Sam and transposed tones. Two parameters of the stimuli were varied: ITD (of primary interest) and frequency of modulation (f_m). SAM and transposed stimuli were constructed with a carrier frequency (f_c; in sine phase) equal to neuronal CF and were modulated by multiplication with either a lower-frequency, DC-shifted, sinusoidal waveform (in sine phase) to produce a SAM tone (Fig. 1B) or a half-rectified sinusoid (90° phase advanced with respect to the SAM modulating tone) to produce a transposed tone (Fig. 1C). Both stimuli were modulated by 100%. For each neuron, the peak voltages of SAM and transposed tones presented were equal and between 10 to 30 dB above the peak voltage of the sinusoid at CF that defined threshold. For 75/82 neurons, peak voltages were 20 dB above that of the tone at threshold. This choice resulted in the SAM and transposed tones being presented at 15.7 and 14.0 dB, respectively, above the rms level of the tone. In all cases, the rms levels of the transposed tones were within 2 dB of their SAM counterparts.

ITD generation

Stimuli were 500 ms in duration and were gated ON and OFF with 2-ms cosine-squared ramps. An ITD was created by delaying the entire waveform (both fine-structure and envelope) in one channel and advancing it in the other by an equal amount. The resulting stimuli thus contained onset, ongoing, and offset ITDs. A positive ITD was created by delaying the stimulus in the ipsilateral (left) ear and advancing the stimulus in the contralateral ear. A negative ITD was created by delaying the stimulus in the contralateral ear and advancing the stimulus in the ipsilateral ear. The values of ITD that were chosen depended on the f_m of the stimuli such that 17 steps of an interaural phase difference (IPD) were presented over ±0.5 cycle of the f_m. The IPDs applied remained constant irrespective of the f_m, ensuring that the neural tuning was measured over a complete cycle of each f_m. Data are also presented from experiments in which the stimuli were either 800 ms in duration or, alternatively, were 500 ms in duration with no onset or offset ITD. In the latter case, stimuli were gated ON and OFF at the same time in both ears.

Modulation frequency

Neural responses from one neuron, to any one f_m and over all 17 IPDs, will be referred to as a single "recording." SAM and transposed tones were both presented at each f_m. Initially, for each neuron, 6 or 7 f_m values were presented pseudo-randomly at each IPD. Modulation frequencies varied between 10 and 640 Hz (or CF/6 if this was lower) in logarithmic steps or between 10 and 650 Hz (or CF/6) in linear steps. The rationale for limiting the f_m to CF/6 is explained below. If the neuron remained well isolated, further data sets were collected at more narrowly spaced f_m. For 11 neurons, in later experiments, a smaller range of f_m was presented (between 10 and 200–250 Hz) because it was over this range of f_m that sensitivity to ITDs was most likely. At least 3 (3–6, median = 3) repetitions of each stimulus condition were presented. The exact f_m values presented were determined by the experimenter according to the response of the neuron under investigation.
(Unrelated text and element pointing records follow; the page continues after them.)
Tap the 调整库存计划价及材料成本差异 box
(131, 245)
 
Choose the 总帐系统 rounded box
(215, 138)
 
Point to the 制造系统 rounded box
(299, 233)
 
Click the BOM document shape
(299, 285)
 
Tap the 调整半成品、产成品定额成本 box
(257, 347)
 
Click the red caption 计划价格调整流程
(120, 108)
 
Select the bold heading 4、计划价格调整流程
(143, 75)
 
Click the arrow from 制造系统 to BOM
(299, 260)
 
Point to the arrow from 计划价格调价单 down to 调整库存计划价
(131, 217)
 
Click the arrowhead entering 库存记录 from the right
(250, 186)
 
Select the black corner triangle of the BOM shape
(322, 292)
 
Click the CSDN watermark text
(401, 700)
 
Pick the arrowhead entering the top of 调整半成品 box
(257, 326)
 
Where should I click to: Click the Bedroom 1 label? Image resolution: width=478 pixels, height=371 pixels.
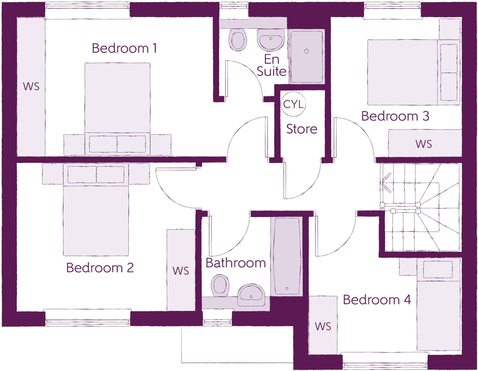(x=124, y=48)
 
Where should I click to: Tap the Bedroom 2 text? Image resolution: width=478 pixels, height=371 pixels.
(x=100, y=268)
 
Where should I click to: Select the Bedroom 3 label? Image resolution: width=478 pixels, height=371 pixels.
(x=395, y=116)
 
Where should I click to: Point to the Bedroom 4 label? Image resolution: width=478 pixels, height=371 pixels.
(x=377, y=300)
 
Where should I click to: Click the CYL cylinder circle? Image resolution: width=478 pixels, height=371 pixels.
(x=294, y=104)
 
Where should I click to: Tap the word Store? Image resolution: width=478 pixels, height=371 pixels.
(x=302, y=129)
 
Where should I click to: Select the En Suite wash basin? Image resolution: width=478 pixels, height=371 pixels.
(x=271, y=40)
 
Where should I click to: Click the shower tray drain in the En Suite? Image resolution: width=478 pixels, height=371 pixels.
(x=307, y=51)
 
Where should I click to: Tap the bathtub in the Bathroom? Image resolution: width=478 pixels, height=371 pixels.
(x=287, y=256)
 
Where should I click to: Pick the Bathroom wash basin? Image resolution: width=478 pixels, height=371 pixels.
(x=251, y=295)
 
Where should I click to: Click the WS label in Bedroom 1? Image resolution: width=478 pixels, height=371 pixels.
(x=31, y=86)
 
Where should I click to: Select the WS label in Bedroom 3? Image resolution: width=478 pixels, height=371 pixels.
(x=424, y=144)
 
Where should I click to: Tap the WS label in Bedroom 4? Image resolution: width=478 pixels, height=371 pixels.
(x=323, y=326)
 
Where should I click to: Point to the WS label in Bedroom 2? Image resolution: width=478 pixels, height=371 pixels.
(x=181, y=271)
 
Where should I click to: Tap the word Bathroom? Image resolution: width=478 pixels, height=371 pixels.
(x=236, y=263)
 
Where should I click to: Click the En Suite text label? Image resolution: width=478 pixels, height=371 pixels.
(x=271, y=65)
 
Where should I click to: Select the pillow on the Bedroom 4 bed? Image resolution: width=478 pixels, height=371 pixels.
(x=438, y=269)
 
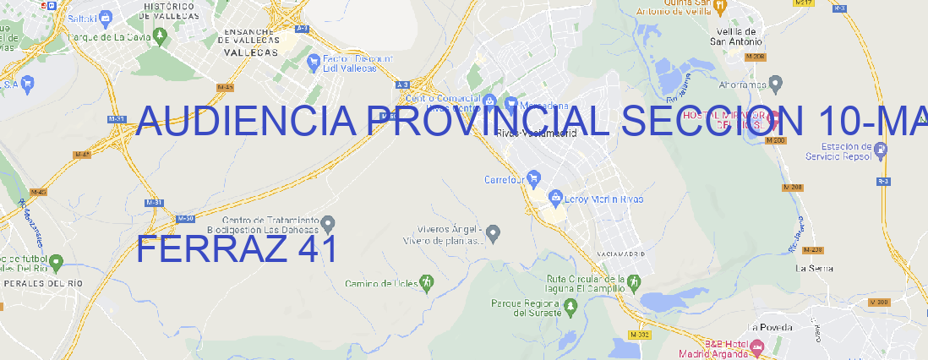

Spectral components and the f_m limitation

SAM tones are characterized by 3 frequency components: the carrier (f_c) and 2 "sidebands" [(f_c + f_m) and (f_c – f_m)]. Transposed tones have additional sidebands spaced at multiples of 2 x f_m (Fig. 2). In psychophysical experiments van de Par and Kohlrausch (1997) demonstrated that the 5 central frequency components of a high-frequency transposed stimulus were sufficient to yield improved binaural performance at high frequencies. For transmission of the temporal structure of the modulation to a single ANF, the spectral components of SAM tones and the central 5 spectral components of transposed tones must fall within the ANF’s effective "filter" or spectral receptive field. As the f_m increases, sidebands are attenuated by the ANF’s filter in proportion to their spectral "distance" from the CF. This alters the temporal structure of the modulation transmitted to ANFs. Accordingly, the f_m in the present study was limited to a maximum of CF/6 to include f_m values at, and slightly above, the range over which we expected that the temporal structure would be preserved. This was judged from the shape of the frequency-versus-level response areas obtained from each neuron, and from reports of the equivalent rectangular bandwidth (ERB) of guinea pig ANFs (Evans et al. 1992). The maximum f_m was also limited to 640 or 650 Hz because this included, and slightly exceeded, the range of f_m at which sensitivity to ITDs has been observed at high frequencies (e.g., Bernstein and Trahiotis 1994; Joris and Yin 1998).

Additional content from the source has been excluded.